::: Texto del ejercicio :::

Siguiendo los pasos de Locarno, donde inauguró la muy alucinada Lucy (2014) de Luc Besson, San Sebastián ha decidido abrir sus puertas con un film abiertamente mainstream y de corte exquisitamente violento: The Equalizer: El protector, última película del realizador afroamericano Antoine Fuqua y protagonizada por un tan hierático como expeditivo Denzel Washington, en la mejor tradición del vengador-asesino profesional que nos ha entregado el polar europeo a lo largo de su historia –aunque más cerca del Belmondo de El Profesional (1981) o del Reno de, ejem, El profesional (León) (1994), que del Alain Delon de El silencio de un hombre (1967).
Fuqua es un realizador tan interesante como irregular, mucho más acertado cuando juega siguiendo el canon del cine violento de los años 80 reformulándolo adecuadamente para la era contemporánea –ahí están las potentísimas Training Day (2001) y El tirador (2007)- que cuando trata de ponerse solemne por la vía de la acción espectacular más salida de madre –El rey Arturo (2004) u Objetivo: La Casa Blanca (2013)-. Vaya, que le sale mejor el tratar de recoger el testigo del fallecido Tony Scott –a quién The Equalizer le debe unos cuantos planos, aunque sólo sea por la comparación directa que establece con la brutal (y superior) El fuego de la venganza (2004)- que cuando trata de emular las elefantiásicas action movies a lo Roland Emmerich.
The Equalizer es tan divertida como las proto-fascistas películas de Charles Bronson de los 80 o la de Steven Seagal en los 90: justicia callejera a base de navajazos, roturas de cuello y tiros a bocajarro. Y es que al igual que en Yo soy la justicia (1982) o que en Por encima de la ley (1988), el protagonista de la cinta decide enfrentarse él solo a proxenetas, guardaespaldas, policías corruptos y asesinos profesionales, buscando vengarse de los responsables de mandar al hospital a una joven prostituta (Chloe Moretz) –y amiga del protagonista-, tras ser brutalmente apaleada por discutir con un cliente.
El mayor problema que tiene la cinta es debido a sus continuos cambios de ritmo; y es que pesan las dos horas largas que dura, especialmente por lo descorazonadoras que resultan las secuencias destinadas a mostrar los juegos verbales entre el justiciero y el matón ruso, ralentizando y espaciando en demasía las secuencias de acción. Una pena, porque lo más jugoso del film de Fuqua es, precisamente, su secuencia final: una masacre en una ferretería gigantesca (un sosías de Wall Mart), donde nuestro héroe inclemente masacra a sus enemigos tirando de todo lo que tiene a mano, es decir, taladradoras, pistolas de clavos, alambre de espino… en una mezcla maravillosa –al menos para los fans del género- entre MacGyver (1985-1992), Pesadilla en Elm Street (1984) y Cobra, el brazo fuerte de la ley (1986).

::: Material proporcionado :::

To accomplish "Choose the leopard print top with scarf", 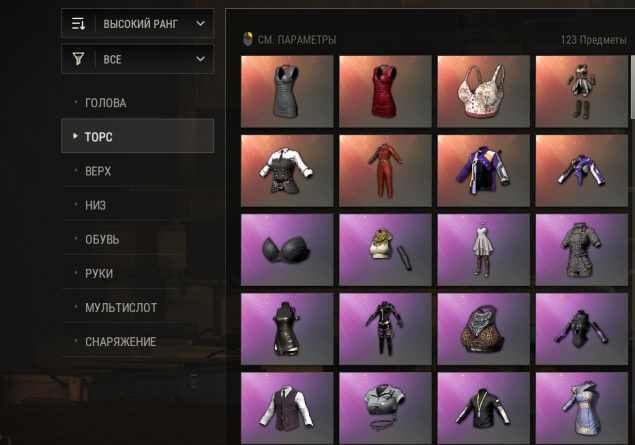I will click(484, 329).
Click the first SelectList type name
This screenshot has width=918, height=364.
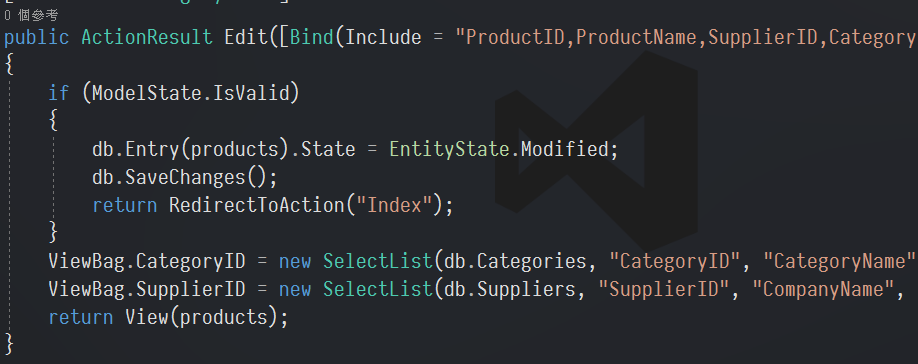pyautogui.click(x=378, y=261)
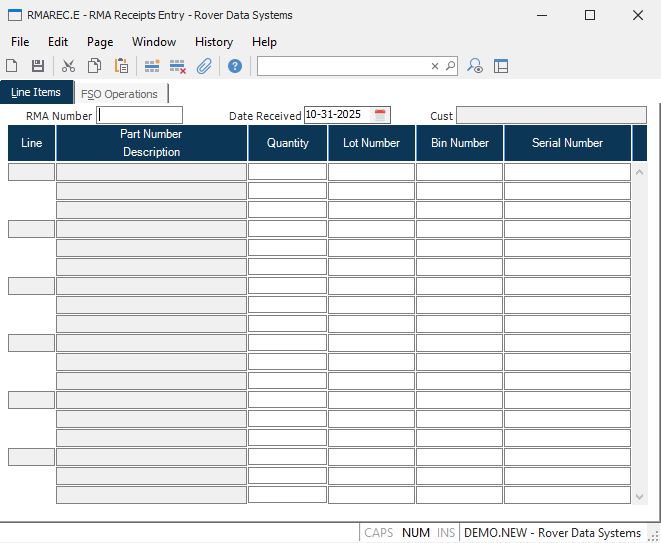This screenshot has height=543, width=661.
Task: Open help with question mark icon
Action: (x=235, y=66)
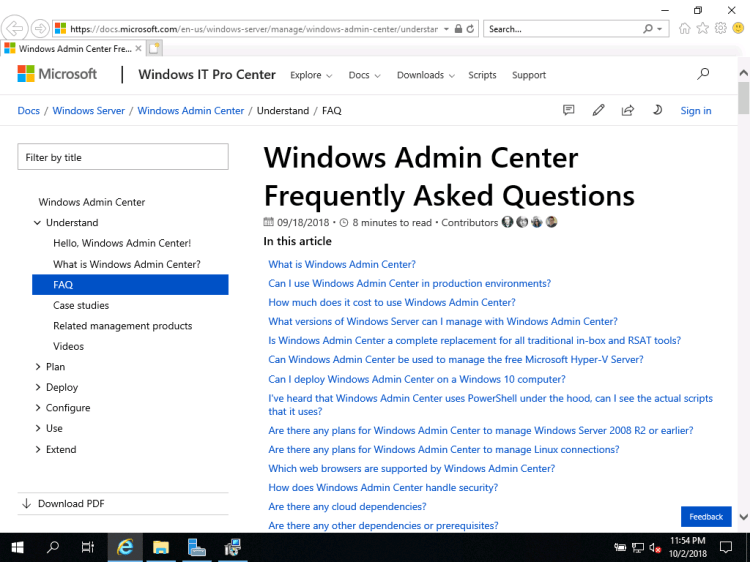Viewport: 750px width, 562px height.
Task: Open the Support menu item
Action: [529, 75]
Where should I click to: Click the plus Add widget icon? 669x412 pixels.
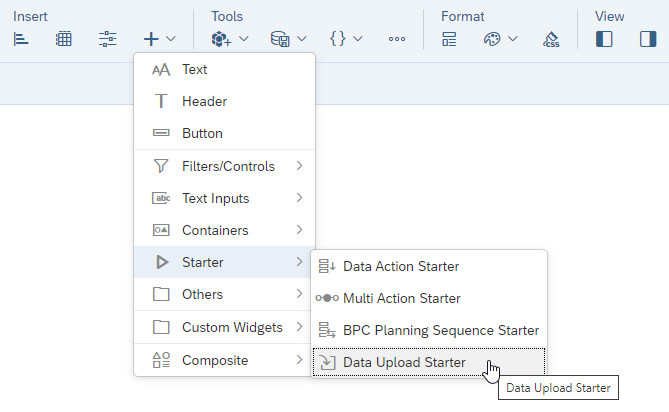coord(151,39)
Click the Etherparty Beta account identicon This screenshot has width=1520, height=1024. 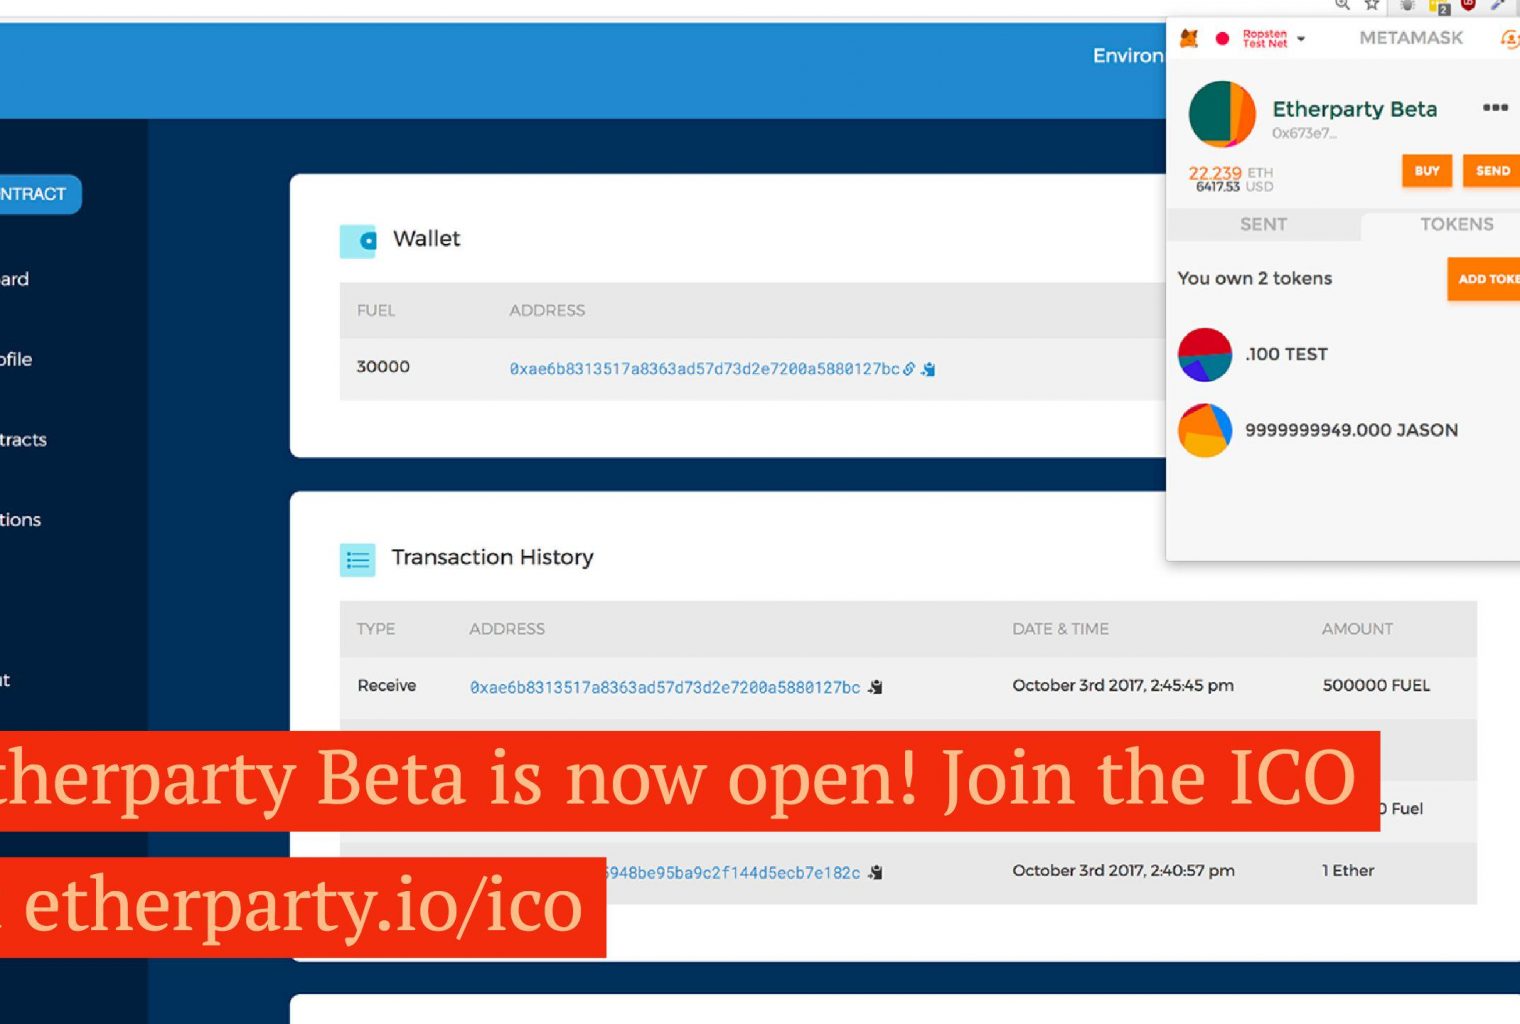click(1221, 114)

:::

> [Objetivo del ejercicio]:
Responde, por favor, estas preguntas con lo que dice la reseña sobre The Equalizer:
(a) ¿Qué festival se inauguró con Lucy (2014), de Luc Besson?
(b) ¿Qué actriz interpreta a la joven prostituta amiga del protagonista?
(c) ¿En qué lugar transcurre la secuencia final de la película?

> [Solución]:
(a) El festival de Locarno.
(b) Chloe Moretz.
(c) En una ferretería gigantesca, un sosías de Wall Mart.